BEGIN DATA SUPPLIED

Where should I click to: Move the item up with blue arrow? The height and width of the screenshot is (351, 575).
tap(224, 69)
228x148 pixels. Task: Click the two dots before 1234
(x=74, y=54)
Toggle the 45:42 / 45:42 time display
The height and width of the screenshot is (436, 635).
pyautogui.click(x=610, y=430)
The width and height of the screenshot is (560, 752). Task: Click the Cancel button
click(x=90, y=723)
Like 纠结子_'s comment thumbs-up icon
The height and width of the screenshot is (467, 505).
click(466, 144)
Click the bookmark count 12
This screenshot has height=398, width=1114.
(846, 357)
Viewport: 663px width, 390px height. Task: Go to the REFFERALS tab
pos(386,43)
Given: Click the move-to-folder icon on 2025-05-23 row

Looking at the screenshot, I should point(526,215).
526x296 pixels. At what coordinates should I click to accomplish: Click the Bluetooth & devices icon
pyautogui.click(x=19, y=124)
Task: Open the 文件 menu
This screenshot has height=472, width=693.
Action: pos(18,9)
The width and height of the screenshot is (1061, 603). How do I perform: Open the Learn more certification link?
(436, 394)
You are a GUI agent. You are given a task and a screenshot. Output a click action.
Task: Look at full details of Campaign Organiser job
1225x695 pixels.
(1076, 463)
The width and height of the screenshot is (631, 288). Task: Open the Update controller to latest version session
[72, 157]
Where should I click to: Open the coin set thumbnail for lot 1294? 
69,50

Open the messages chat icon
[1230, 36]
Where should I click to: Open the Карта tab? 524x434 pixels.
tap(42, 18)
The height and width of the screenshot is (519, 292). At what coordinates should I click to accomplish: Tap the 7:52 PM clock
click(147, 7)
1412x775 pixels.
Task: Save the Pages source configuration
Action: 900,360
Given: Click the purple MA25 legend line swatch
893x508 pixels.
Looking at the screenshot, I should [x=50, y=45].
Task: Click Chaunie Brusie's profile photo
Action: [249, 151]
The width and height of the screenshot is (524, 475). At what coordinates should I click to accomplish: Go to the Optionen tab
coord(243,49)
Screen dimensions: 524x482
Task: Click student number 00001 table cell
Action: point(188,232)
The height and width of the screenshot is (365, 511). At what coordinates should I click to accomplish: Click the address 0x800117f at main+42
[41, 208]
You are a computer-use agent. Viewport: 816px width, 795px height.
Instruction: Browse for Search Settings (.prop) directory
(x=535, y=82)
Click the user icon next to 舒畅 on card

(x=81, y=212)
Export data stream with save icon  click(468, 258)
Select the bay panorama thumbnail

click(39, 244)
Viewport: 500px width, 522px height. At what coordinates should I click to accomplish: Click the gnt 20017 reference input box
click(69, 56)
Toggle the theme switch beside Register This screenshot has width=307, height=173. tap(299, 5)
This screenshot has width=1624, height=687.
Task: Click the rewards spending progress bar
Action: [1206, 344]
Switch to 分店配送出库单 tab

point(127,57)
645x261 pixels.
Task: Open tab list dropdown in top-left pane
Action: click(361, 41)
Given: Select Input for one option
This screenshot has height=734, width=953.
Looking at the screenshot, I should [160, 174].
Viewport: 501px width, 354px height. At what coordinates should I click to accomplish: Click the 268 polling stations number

END DATA SUPPLIED

EXERCISE DETAILS -
Nothing in the listing should change; repeat it in full.

ANSWER FOR THIS EXERCISE -
Where should I click to: Move the item up with blue arrow? The height and width of the screenshot is (351, 575).
tap(224, 69)
228x148 pixels. Task: Click the two dots before 1234
(x=74, y=54)
Toggle the 45:42 / 45:42 time display
The height and width of the screenshot is (436, 635).
pyautogui.click(x=610, y=430)
The width and height of the screenshot is (560, 752). Task: Click the Cancel button
click(x=90, y=723)
Like 纠结子_'s comment thumbs-up icon
The height and width of the screenshot is (467, 505).
click(466, 144)
Click the bookmark count 12
This screenshot has height=398, width=1114.
(846, 357)
Viewport: 663px width, 390px height. Task: Go to the REFFERALS tab
pos(386,43)
Given: Click the move-to-folder icon on 2025-05-23 row

Looking at the screenshot, I should point(526,215).
526x296 pixels. At what coordinates should I click to accomplish: Click the Bluetooth & devices icon
pyautogui.click(x=19, y=124)
Task: Open the 文件 menu
This screenshot has height=472, width=693.
Action: pos(18,9)
The width and height of the screenshot is (1061, 603). How do I perform: Open the Learn more certification link?
(436, 394)
You are a GUI agent. You are given a task and a screenshot. Output a click action.
Task: Look at full details of Campaign Organiser job
1225x695 pixels.
(1076, 463)
The width and height of the screenshot is (631, 288). Task: Open the Update controller to latest version session
[72, 157]
Where should I click to: Open the coin set thumbnail for lot 1294? 
69,50

Open the messages chat icon
[1230, 36]
Where should I click to: Open the Карта tab? 524x434 pixels.
tap(42, 18)
The height and width of the screenshot is (519, 292). At what coordinates should I click to accomplish: Tap the 7:52 PM clock
click(147, 7)
1412x775 pixels.
Task: Save the Pages source configuration
Action: 900,360
Given: Click the purple MA25 legend line swatch
893x508 pixels.
Looking at the screenshot, I should [x=50, y=45].
Task: Click Chaunie Brusie's profile photo
Action: [249, 151]
The width and height of the screenshot is (524, 475). At what coordinates should I click to accomplish: Go to the Optionen tab
coord(243,49)
Screen dimensions: 524x482
Task: Click student number 00001 table cell
Action: point(188,232)
The height and width of the screenshot is (365, 511). At what coordinates should I click to accomplish: Click the address 0x800117f at main+42
[41, 208]
You are a computer-use agent. Viewport: 816px width, 795px height.
Instruction: Browse for Search Settings (.prop) directory
(x=535, y=82)
Click the user icon next to 舒畅 on card

(x=81, y=212)
Export data stream with save icon  click(468, 258)
Select the bay panorama thumbnail

click(39, 244)
Viewport: 500px width, 522px height. At what coordinates should I click to accomplish: Click the gnt 20017 reference input box
click(69, 56)
Toggle the theme switch beside Register This screenshot has width=307, height=173. tap(299, 5)
This screenshot has width=1624, height=687.
Task: Click the rewards spending progress bar
Action: [1206, 344]
Switch to 分店配送出库单 tab

point(127,57)
645x261 pixels.
Task: Open tab list dropdown in top-left pane
Action: click(361, 41)
Given: Select Input for one option
This screenshot has height=734, width=953.
Looking at the screenshot, I should [160, 174].
Viewport: 501px width, 354px height. At what coordinates should I click to accomplish: Click the 268 polling stations number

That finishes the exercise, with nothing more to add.